Julia Geist is an award-winning software developer with a deep passion for social impact. Her production code is used daily by millions of users. In the past, she has worked as a software developer for Adobe, PlanGrid, and Platzi. She also collaborated with the Obama White House to create Farmsquare, an app that serves as a resource for families on EBT, SNAP and WIC to find local, fresh foods via farmers’ markets. She has taught coding fundamentals, data structures, and iOS development to over 320,000 students. Julia has been featured in The New York Times, The Huffington Post, The Daily Beast, Women in the World Conference, and the Women Who Reign publication and has spoken at the New York Stock Exchange alongside Reshma Saujani, founder and CEO of Girls Who Code. She writes about software, product development, and philosophy on her blog which has reached over 55,000 developers and was featured on the front page of Hacker News.

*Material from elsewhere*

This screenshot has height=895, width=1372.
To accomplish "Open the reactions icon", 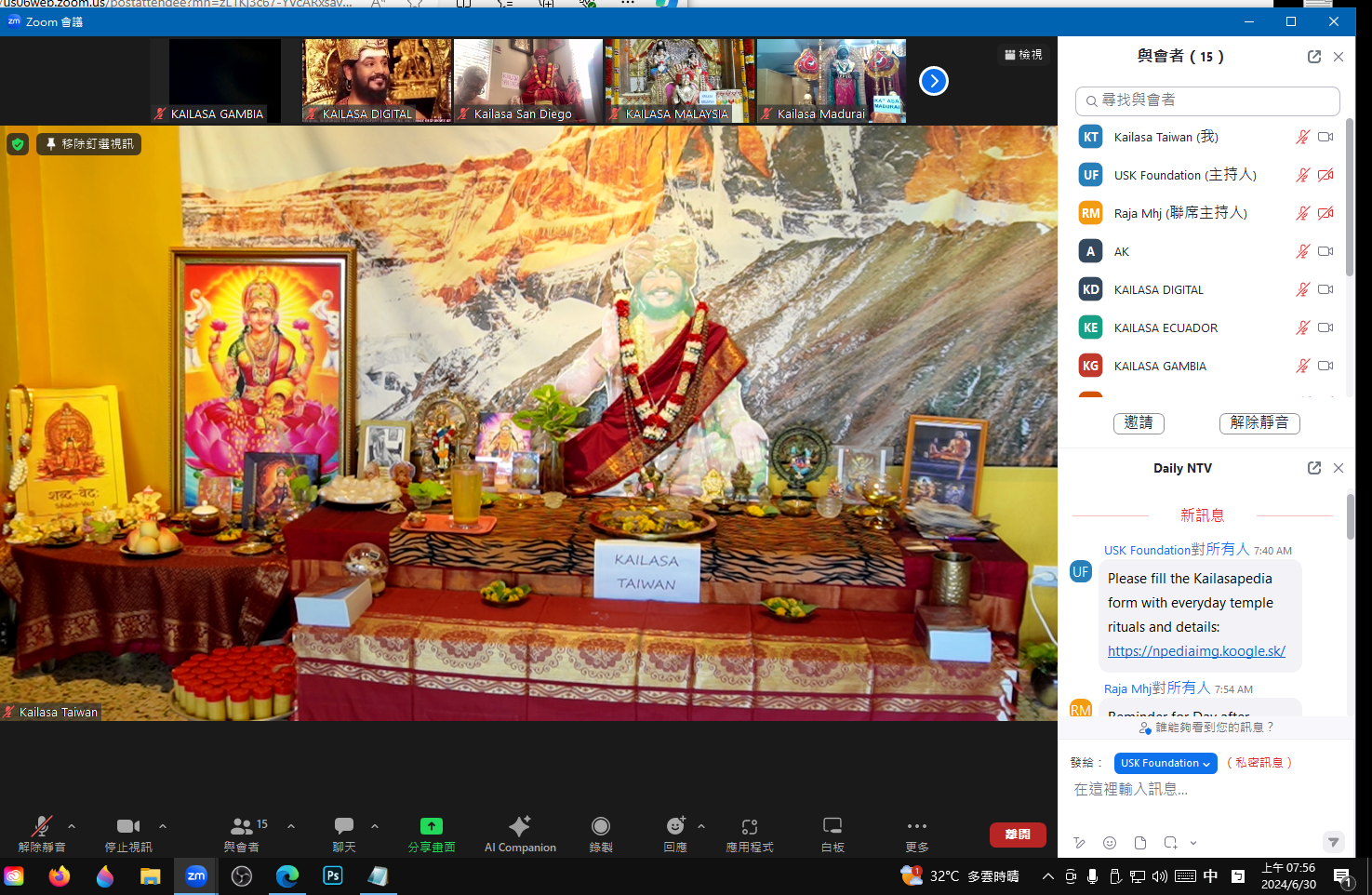I will click(x=675, y=826).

She is also a writer for the freeCodeCamp and Hacker Noon publications.
Curator, Timelines and Infographics
Kashema Hutchinson is currently pursuing her Ph.D. in Urban Education at the CUNY Graduate Center. She has a B.A. in Communications: Advertising/Public Relations and an M.A. in Social Research. She is a Doctoral Fellow and Co-Director of the Undergraduate Leadership Program at Futures Initiative at the CUNY Graduate Center. For the over three years, Kashema has facilitated discussion groups with incarcerated male and female participants in the New York City Department of Corrections facilities as well as alternative schools. Her research interests include, but are not limited to the school-to-prison pipeline, socialization of Black girls and women, zero-tolerance policies, mattering and marginalization, mindfulness and hip-hop pedagogy. Kashema synthesizes rap culture with everyday life, such as turning Yo Gotti’s “Rake It Up” into a how-to guide for writing. She also creates and uses hip-hop infographics as tools to facilitate discussion topics such as the role of women and history, philosophy, behavioral economics, crime and class and knowledge of self.